Demişler midir acaba, “yakmak
yerine keşke okusaydım Asım Bezirci’nin kitaplarını, Metin Altıok’un
şiirlerini, gezseydim Asaf Koçak’ın karikatür sergisini; sonra Konur Sokak’ta
bir kahvede Uğur Kaynar ile gençliğin örgütlenmesi üzerine derin bir hasbıhal
eyleseydim”?
“Ateşin şavkı yüzüme
vurunca kendimi gördüm yananların içinde” demişler midir acaba? Demişler
midir acaba; “bizi biz yapan ‘öteki’nin
varlığıdır, ‘öteki’ni yok etmek, kendimizi yok etmektir”. “Asıl yanlışı bu
ülkede, ’Aleviler, İslamiyet’i doğru, kitabi bir biçimde yerine getirirlerse
hiçbir sorun olmaz’ diyenler yapıyor” demişler midir acaba?
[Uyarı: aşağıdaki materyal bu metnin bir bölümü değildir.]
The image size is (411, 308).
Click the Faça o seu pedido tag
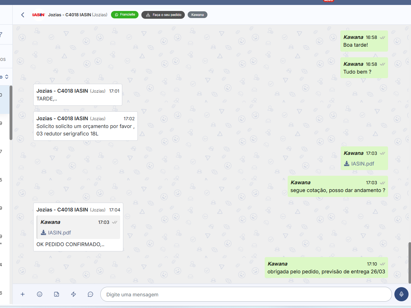tap(163, 15)
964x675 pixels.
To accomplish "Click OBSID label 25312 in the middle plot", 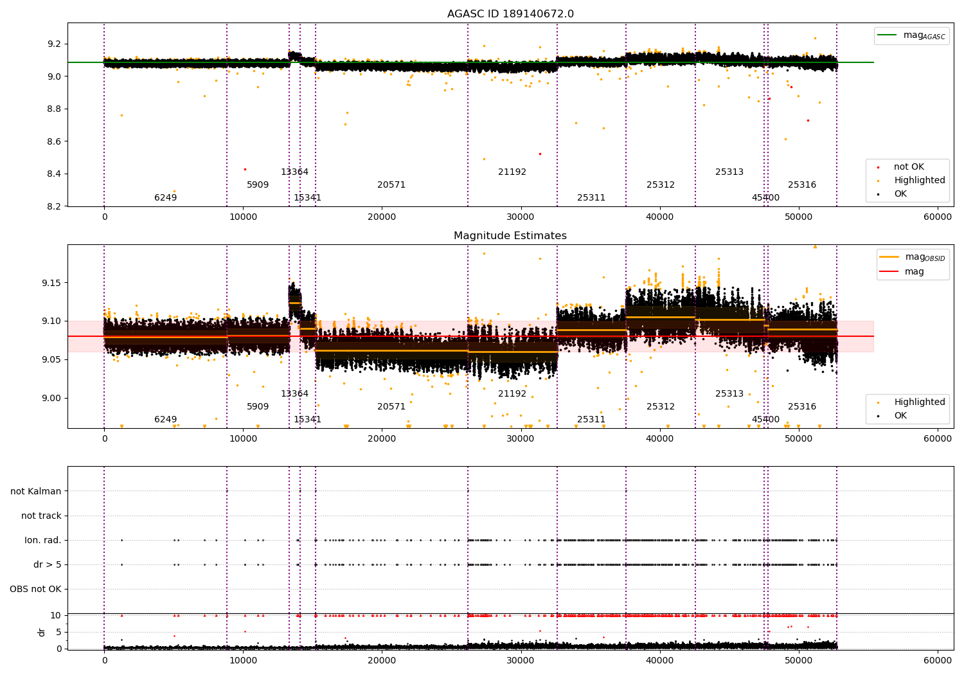I will coord(661,407).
Demişler midir acaba; “evde,
sokakta, işyerinde, okulda, kışlada ve ille camide kim öğretti bize inançları
farklı olanların katli vaciptir”? “Bütün ülke seyrederken 33 insanı yakanların
idam cezası almaları, bir gerçeği ortaya çıkarmaya yetmez; yani öğrendim ki,
tıpkı bir musibet bin nasihatten iyi atasözünde olduğu gibi herkes kendi
inancını yaşarsa, inandığım Tanrı huzur içinde olur” demişler midir acaba?
Demişler midir acaba; “her 2 Temmuz’da yüreklerinin bir yerine batan cam kırıklarının acısıyla
ağlamaktan gözleri kan çanağına dönüşen annelerin, sevgililerin yüreğini
soğutmak için Aleviler başta olmak üzere, her dinsel inanışın kendisini özgürce
ifade etmesini sağlayacak bir ortam oluşturulmalı”?
Dememişlerse eğer, şimdi ben bir sureti yakmakta zorlanan
sizlere, içi insan dolu koskoca bir otelin yakılmasını nasıl anlatabilirim ki?
Nasıl anlatabilirim ki, insana yar olmayan öfkenin,
kendinden geçmiş bir güruhun bam teline dokunmasıyla koskoca bir otelin yanışının
seyredildiğini?
Nasıl anlatabilirim ki yok edilirse insanın bin bir rengi,
dayanmaz buna “tepesindeki karlar
gözyaşı olur, erir; eteklerindeki gül bahçesi solar bu ülkenin”?
Gülümüzü soldurmak
istediler; “Hafik’ten bu yana Banaz’dan
öte, Kızılırmak boylarında bir şehir”de! Bu yüzdendir ki her 2 Temmuz’da
yanar içimiz!
Aynı şeyi, Reyhanlı’da, Diyarbakır’da, Ankara Katliamlarında,
Suruç’da, İstanbul Atatürk Havalimanı’nda, Sur’da, Cizre’de ve hayatın olduğu
her yerde yaparak, bizi susturmak istiyorlar.
Susmayacağız; karanlık düzenlerini kurmalarına izin
vermeyeceğiz. Her 2 Temmuz’da tekrar, tekrar alev alan yüreğimizin soğumasına
izin vermeyeceğiz ve Anadolu’nun kadim geleneğinden aldığımız güçle bu ülkeyi
aydınlığa kavuşturacağız.
Bundan kuşku duymuyorum.
(*) Bu yazı, 1 Temmuz 2001’de, Radikal İki’de yayınlanan “Soğur
mu yürekler?” başlıklı yazının kısaltılmış ve gözden geçirilmiş halidir.